Branching out: Western Washington University is looking to expand its presence on the Kitsap and Olympic peninsulas. It’s receiving $70,000 to assess the feasibility of creating a four-year degree-granting campus in the region. The university currently offers degree and certificate programs through Olympic College.
And there’s $300,000 to continue examining the potential for a new community and technical college in the city of Graham in eastern Pierce County.
Labor forecast: With automation, artificial intelligence and the internet transforming the economy, lawmakers created the Future of Work task force to craft a strategy to ensure the state’s workers can obtain skills required to survive. With a $260,000 allotment, the 16-member panel must come up with its first set of recommendations by the end of the year.
Takeoffs and landings: There’s concern Sea-Tac International Airport is negatively impacting the quality of life in places like SeaTac, Burien, Des Moines, Tukwila and Federal Way. Now, a study will ponder how current and future airport operations affect public health, traffic, residential parking, public safety and noise in those communities. There will be $600,000 spent — half from the state and half from the cities — with a report due in December 2019.
Overdue notice: Public libraries are in need of investment in “distressed counties” which are those where the three-year unemployment rate is at least 20 percent higher than the statewide average. The state will spend $80,000 to compile a list of their capital and funding needs.

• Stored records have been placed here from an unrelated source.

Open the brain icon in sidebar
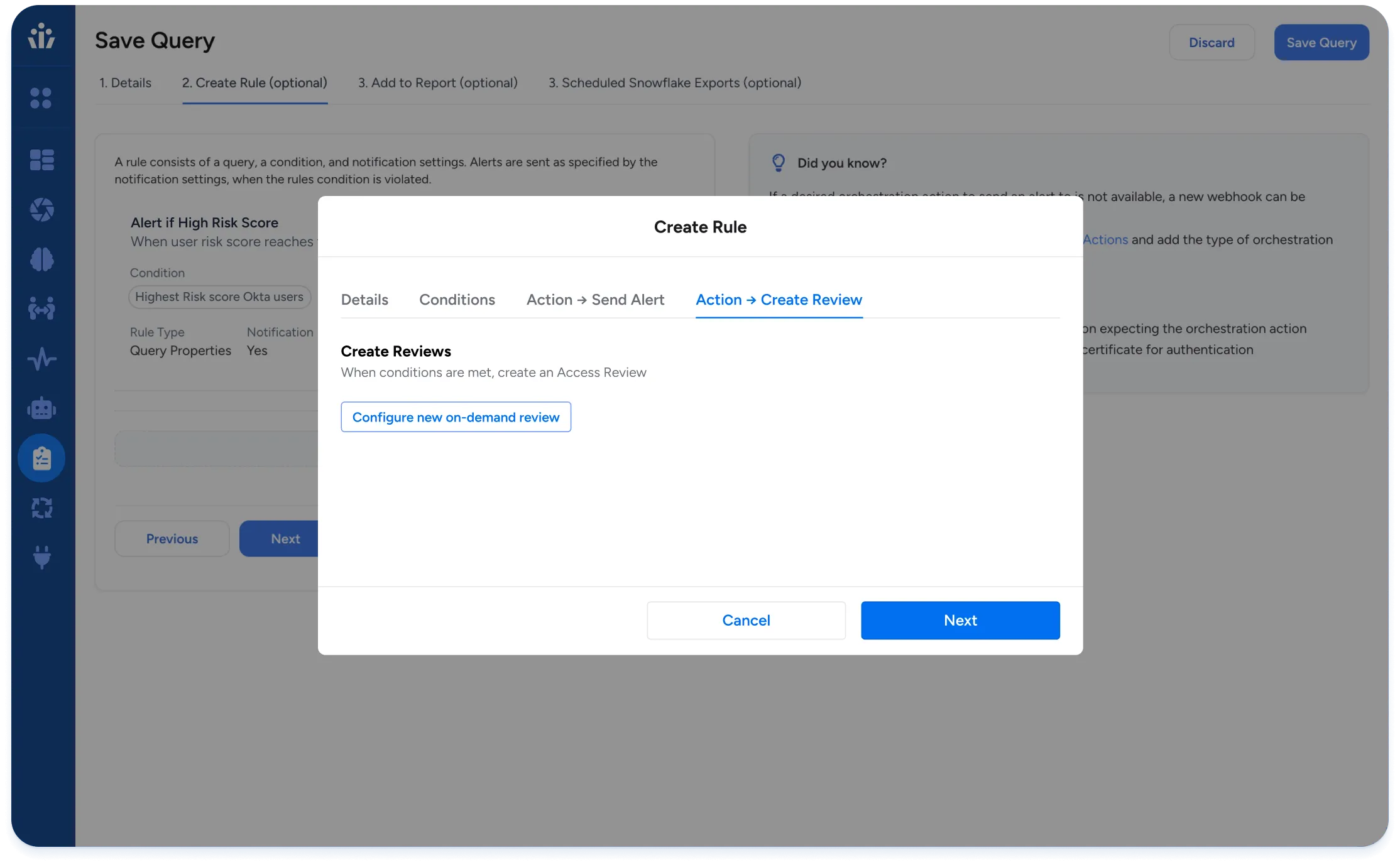This screenshot has height=865, width=1400. (x=41, y=259)

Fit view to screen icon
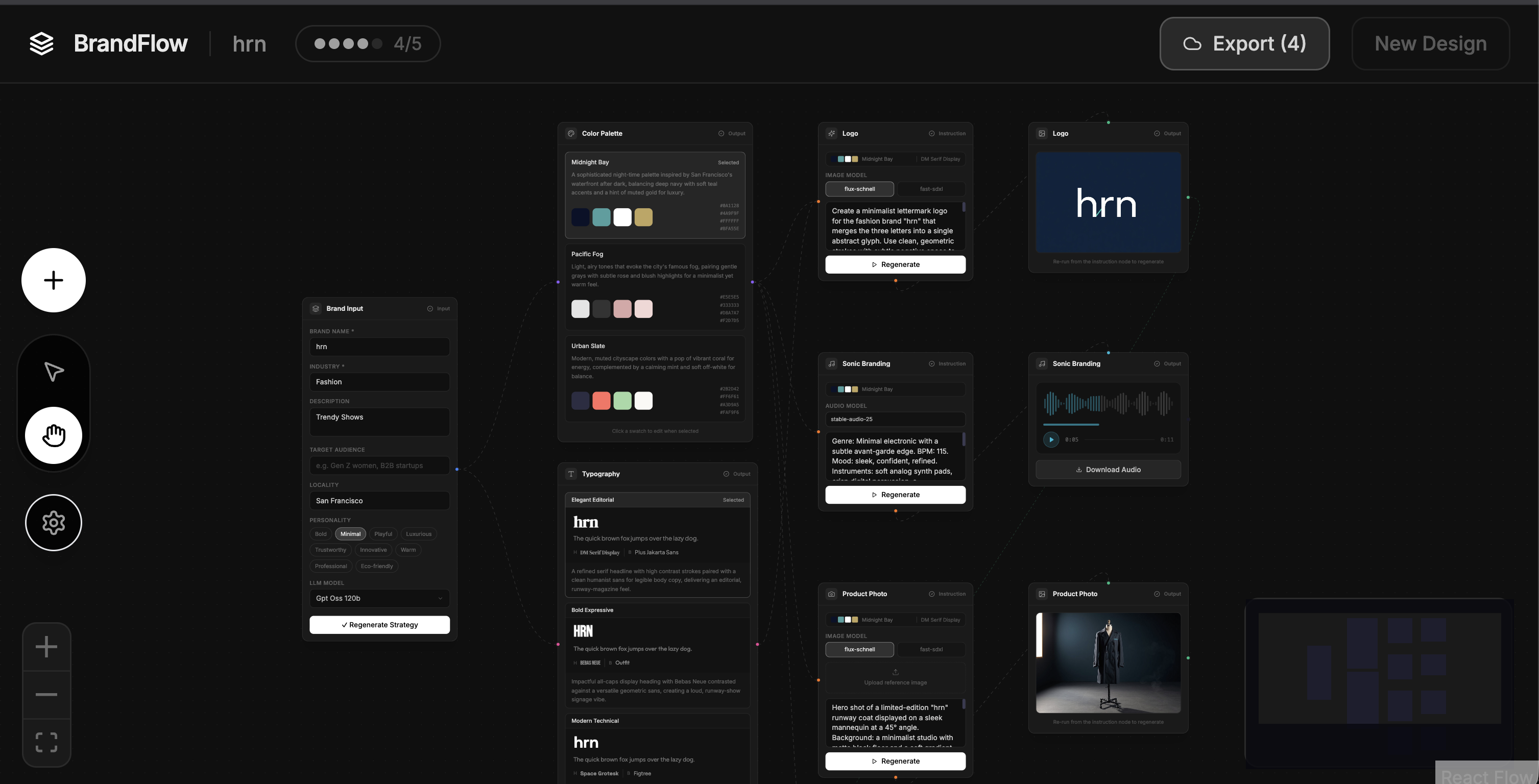46,742
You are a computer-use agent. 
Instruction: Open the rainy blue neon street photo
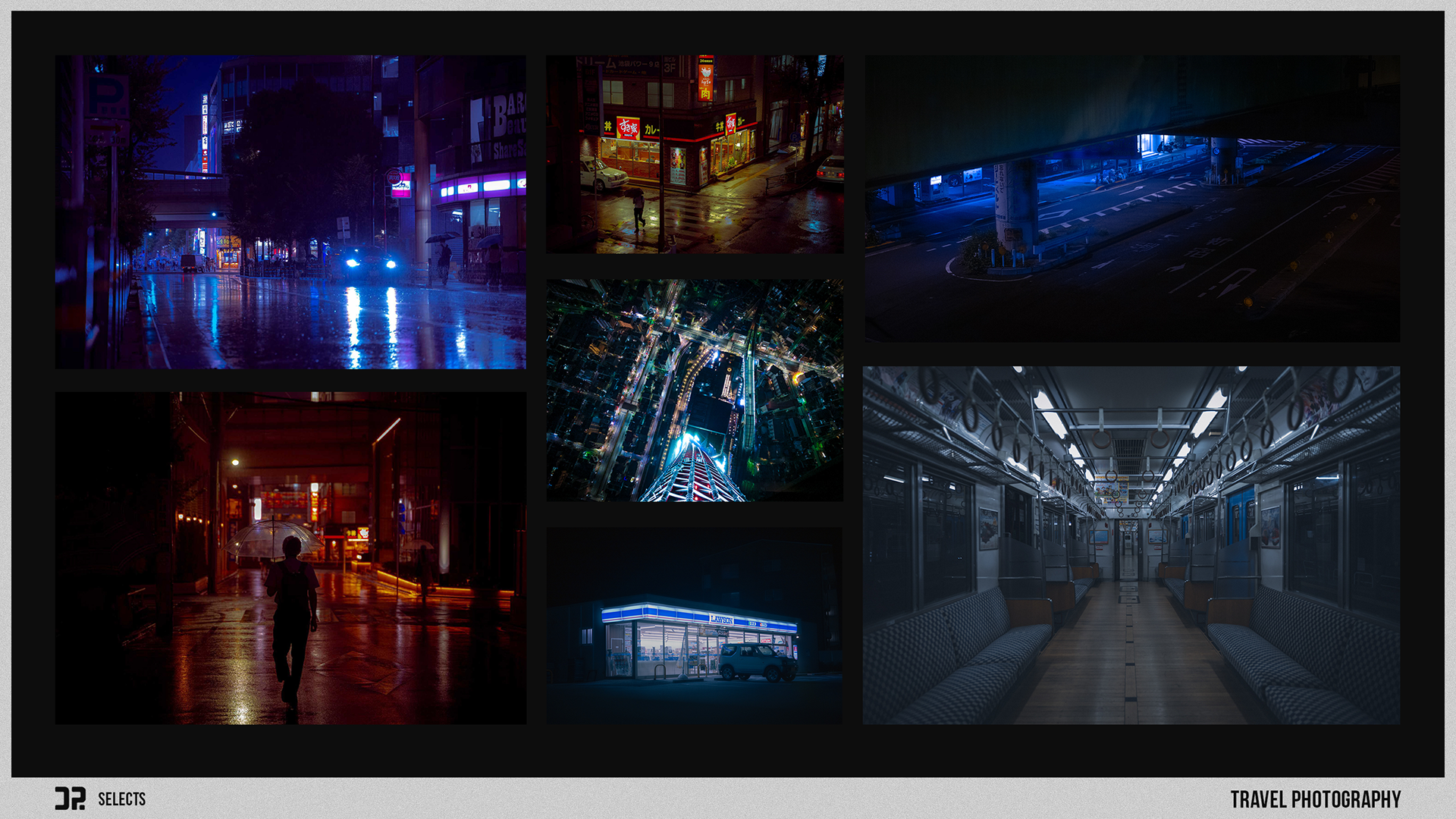coord(290,212)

Solons and sunshine: Lawmakers got rebuffed in their attempt to pass a law disclosing some but not all of their records. Instead, they agreed to set up a task force to try to draft a better approach. Its members will include folks from media organizations which are suing to get most everything disclosed. There’s $50,000 for the William D. Ruckelshaus Center to play facilitator, moderator and peacekeeper until a report is issued Dec. 1.